Environment
SUSE Linux Enterprise Desktop 10
SUSE Linux Enterprise Server 11
SUSE Linux Enterprise High Availability Extension
SUSE Linux Enterprise Real Time Extension
SLES Expanded Support Platform
SUSE Linux Enterprise Desktop 12
Situation
Resolution
- When did the crash occur?
Please provide the exact time and date. - What is the system main task?
- Was this a one time crash or did the system encounter this issue several times?
In case the system crashed several times please provide all known occurrences. - At the time the system crashed, were any particular log entries noticed?
- In case no entries can be found in /var/log/messages, were any entries written to the logs of the hardware management board?
- What was the situation on the system before it crashed?
Please report any observation like an increase e.g. in CPU/RAM usage or high I/O wait.
What kind of system data is needed by Customer Care?
SUSE Customer Support uses for troubleshooting a tool called supportutils ( https://www.suse.com/c/free_tools/supportconfig-linux/). In order to create a system report, please run as root
supportconfig -l
This
will collect all relevant system data (even older, already rotated
messages files) and create a compressed file in /var/log with the
following file name:
nts_$HOSTNAME_$DATE_$TIME.tbz
Please
always run the most recent version of supportutils for better results
and append this file to the service request. If outbound FTP traffic has been allowed in the corporate firewall, the archive may get uploaded directly to the service request using
supportconfig -lur <11digit servicerequest number>
For SUSE Expanded Support based systems please provide a sosreport.
In
case the crash happens in a clustered environment (Novell Cluster
Services or SLE11 High Availability Extension) please provide a system
report for all involved nodes.
Steps to trace system reboots
Kernel Core Dump capture
If a system crashes, the possibility of capturing a kernel core dump is given using kdump. Its configuration is explained in TID 3374462 - Configure kernel core dump capture. A best practices document about providing kernel core dumps to Customer Care is available at TID 7010056 - Best practice for providing kernel core dumps to support incidents.

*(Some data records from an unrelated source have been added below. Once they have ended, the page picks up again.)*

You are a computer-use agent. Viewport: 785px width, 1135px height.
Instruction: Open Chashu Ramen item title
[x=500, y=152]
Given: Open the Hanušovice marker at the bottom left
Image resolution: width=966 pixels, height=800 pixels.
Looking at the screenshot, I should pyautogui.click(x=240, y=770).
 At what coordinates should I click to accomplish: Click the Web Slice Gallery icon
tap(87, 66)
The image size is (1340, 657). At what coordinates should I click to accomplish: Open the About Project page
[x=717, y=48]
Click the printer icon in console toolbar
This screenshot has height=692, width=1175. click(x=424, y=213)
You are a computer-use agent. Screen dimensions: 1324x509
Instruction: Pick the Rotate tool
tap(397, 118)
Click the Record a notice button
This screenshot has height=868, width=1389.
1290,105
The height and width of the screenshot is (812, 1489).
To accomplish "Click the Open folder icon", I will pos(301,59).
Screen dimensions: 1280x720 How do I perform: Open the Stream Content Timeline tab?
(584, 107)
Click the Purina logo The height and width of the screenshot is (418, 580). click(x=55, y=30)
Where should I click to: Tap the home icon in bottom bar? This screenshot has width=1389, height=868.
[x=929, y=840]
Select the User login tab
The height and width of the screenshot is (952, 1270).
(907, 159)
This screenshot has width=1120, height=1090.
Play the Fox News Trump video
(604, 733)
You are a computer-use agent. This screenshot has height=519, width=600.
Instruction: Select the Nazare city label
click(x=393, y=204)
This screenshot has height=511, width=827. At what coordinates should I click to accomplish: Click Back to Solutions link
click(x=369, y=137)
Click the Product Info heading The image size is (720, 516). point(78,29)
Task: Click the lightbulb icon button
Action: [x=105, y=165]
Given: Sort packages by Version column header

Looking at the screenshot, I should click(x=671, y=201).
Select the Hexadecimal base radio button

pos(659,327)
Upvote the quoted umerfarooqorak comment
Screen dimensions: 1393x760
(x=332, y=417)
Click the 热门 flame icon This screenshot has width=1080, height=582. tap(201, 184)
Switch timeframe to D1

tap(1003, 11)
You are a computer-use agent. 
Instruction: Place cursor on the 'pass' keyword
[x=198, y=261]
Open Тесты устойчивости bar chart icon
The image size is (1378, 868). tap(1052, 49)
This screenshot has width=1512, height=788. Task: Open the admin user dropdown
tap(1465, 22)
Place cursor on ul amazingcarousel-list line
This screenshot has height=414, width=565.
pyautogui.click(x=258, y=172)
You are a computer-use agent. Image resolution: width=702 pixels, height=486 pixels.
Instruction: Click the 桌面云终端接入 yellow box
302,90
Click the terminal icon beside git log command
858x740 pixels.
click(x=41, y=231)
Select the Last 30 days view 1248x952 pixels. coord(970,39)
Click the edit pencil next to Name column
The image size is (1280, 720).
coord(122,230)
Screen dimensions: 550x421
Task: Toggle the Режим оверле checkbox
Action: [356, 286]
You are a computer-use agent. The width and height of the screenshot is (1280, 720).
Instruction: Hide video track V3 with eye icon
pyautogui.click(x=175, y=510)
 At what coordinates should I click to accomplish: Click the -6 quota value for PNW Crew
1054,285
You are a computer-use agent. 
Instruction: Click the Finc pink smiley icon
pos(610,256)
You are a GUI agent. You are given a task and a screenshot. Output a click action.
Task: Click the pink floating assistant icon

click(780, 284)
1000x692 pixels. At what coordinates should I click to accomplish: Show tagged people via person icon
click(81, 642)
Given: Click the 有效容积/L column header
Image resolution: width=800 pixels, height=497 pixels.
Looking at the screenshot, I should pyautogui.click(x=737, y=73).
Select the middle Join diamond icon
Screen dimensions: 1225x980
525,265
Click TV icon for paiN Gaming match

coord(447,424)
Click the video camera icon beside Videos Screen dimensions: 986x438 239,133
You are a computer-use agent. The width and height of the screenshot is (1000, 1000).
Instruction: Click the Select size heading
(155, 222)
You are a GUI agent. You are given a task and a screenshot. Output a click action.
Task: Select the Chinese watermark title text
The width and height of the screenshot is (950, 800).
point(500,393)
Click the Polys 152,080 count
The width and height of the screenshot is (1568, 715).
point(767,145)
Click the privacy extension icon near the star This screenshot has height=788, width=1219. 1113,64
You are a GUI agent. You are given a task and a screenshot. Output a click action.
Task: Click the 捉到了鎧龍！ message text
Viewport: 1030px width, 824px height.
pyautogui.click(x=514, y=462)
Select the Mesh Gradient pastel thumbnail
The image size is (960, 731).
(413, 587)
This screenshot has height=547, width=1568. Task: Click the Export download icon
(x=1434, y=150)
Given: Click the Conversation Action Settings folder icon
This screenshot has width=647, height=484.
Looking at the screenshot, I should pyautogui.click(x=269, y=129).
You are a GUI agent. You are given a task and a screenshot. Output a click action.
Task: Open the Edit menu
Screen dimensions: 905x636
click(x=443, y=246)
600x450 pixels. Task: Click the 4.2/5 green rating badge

For SLES Expanded Support based system please consult the corresponding online documentation for RHEL5 or RHEL6 on configuring kdump.
Please note: kernel core dumps must have been written completely to the dump device. To ensure this is the case, set KDUMP_IMMEDIATE_REBOOT to "yes" in /etc/sysconfig/kdump and wait for the system to reboot itself. Note that cores can be very large, so this may take a while. Forcing a reboot manually could interrupt the writing and result in an incomplete core. If the dump is incomplete for whatever reason an analysis will not be possible.
Additional information
sysstat is a tool which collects system data (e.g. CPU, RAM, i/o usage) in regular intervals. Its output is also a valuable source of information when it comes to troubleshooting crash situations. Please consider to install the package sysstat and enable its service by using
/etc/init.d/boot.sysstat start
If this service is activated before the system crashes, supportconfig and sosreport will include its output into the system report.